Anyone know much about these reels? supposed to be a beefed up Jap version of the SOL so I figure I have made a good purchase at $200.00 in store. Just cant seem to find a great deal of info on them on the net for Aus.
Anyone have or used one?


----------



## zipper (Feb 27, 2008)

you won't find much info at all on them in aus as they are designed for the european market. at $200 that is a great price for a (from what i have heard) very nice reel


----------



## .329 (Apr 17, 2006)

I had one for a short time - went over the side one day without a leash, spewing - and I found it a great reel, very similar to my sol. The good thing was that the spools were interchangable between the TDR and SOL.


----------



## hoonaberry (May 5, 2010)

Where did you bought it for $200???
I was looking for one as well...
Daiwa TD-R is same model as Sol or caldia kix.
only difference is spool size.
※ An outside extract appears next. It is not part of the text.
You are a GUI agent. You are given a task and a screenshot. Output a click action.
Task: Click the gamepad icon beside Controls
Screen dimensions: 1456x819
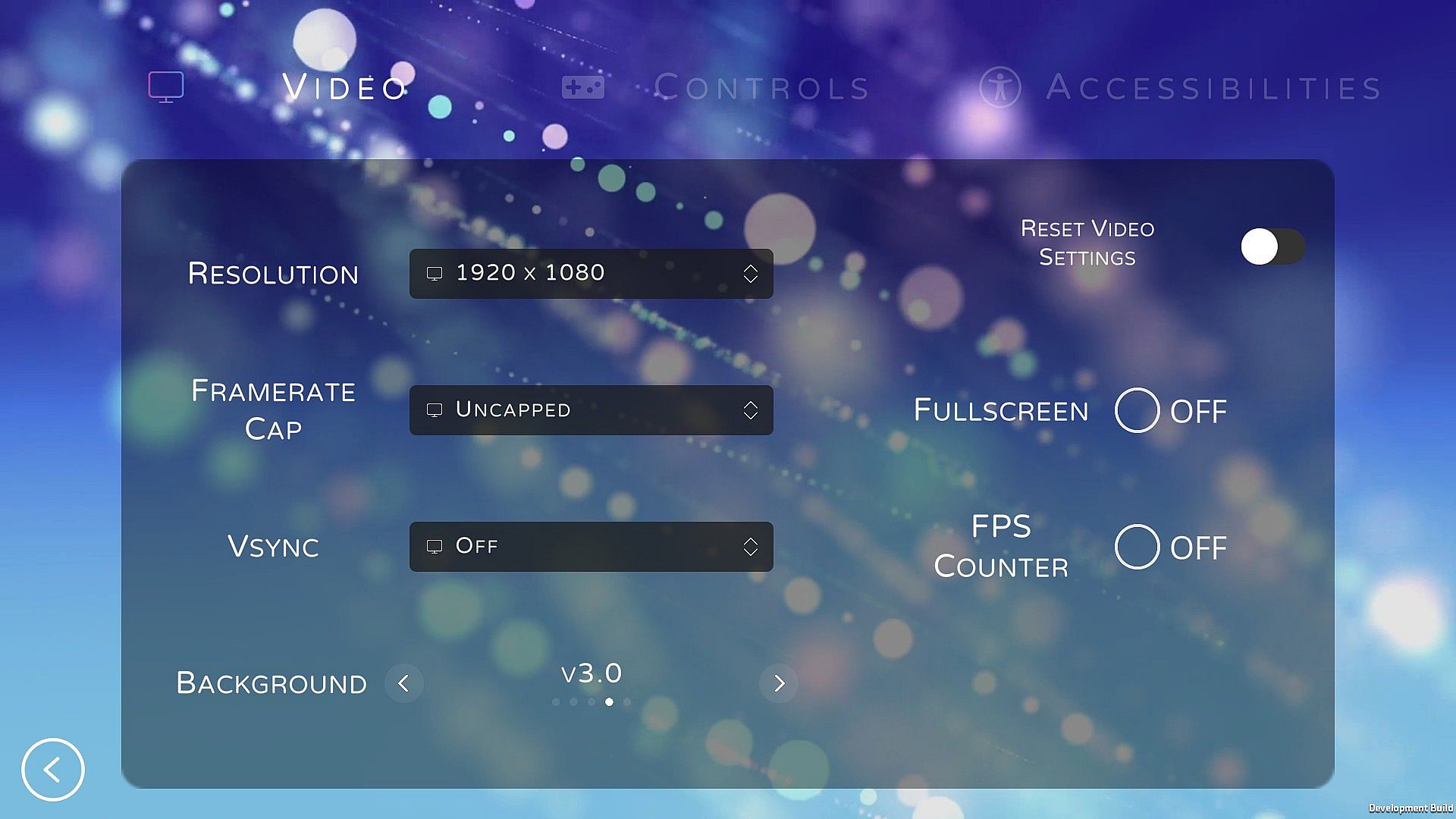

TDR has 2508 or 3012 shallow spool, that is also compatible with any Kix series and sol and TD advantage.
Sol or Kix 3000 is comaptible with 3012. 2500 is compatible with 2508. 3012 can spool 150m of 12lb line, 2508 can spool 150m of 8lb line if I remember it correctly.
I am looking to buy one but Complete Angler in Sydney sell them for $300 and it is much cheaper to get it from England.
If you know any tackle shop that sell it for $200, please tell me so I can buy one too.


----------



## simond11 (Aug 29, 2005)

Found this:

http://www.bristolangling.com/5000/Daiw ... -Reel.html

They look like great reels. Look very similar to the ABU Soron.


----------



## kas (May 5, 2009)

Hey hoonaberry, I will check in with the boys & see if they can do another one mate. Will let you know


----------



## hoonaberry (May 5, 2010)

Thanks for that. I was looking for 3012 but 2508 will do as they are not much different in size and weight. I can buy a 2500 spool to fit it if I get 2508 and use it as 2 different reels.


----------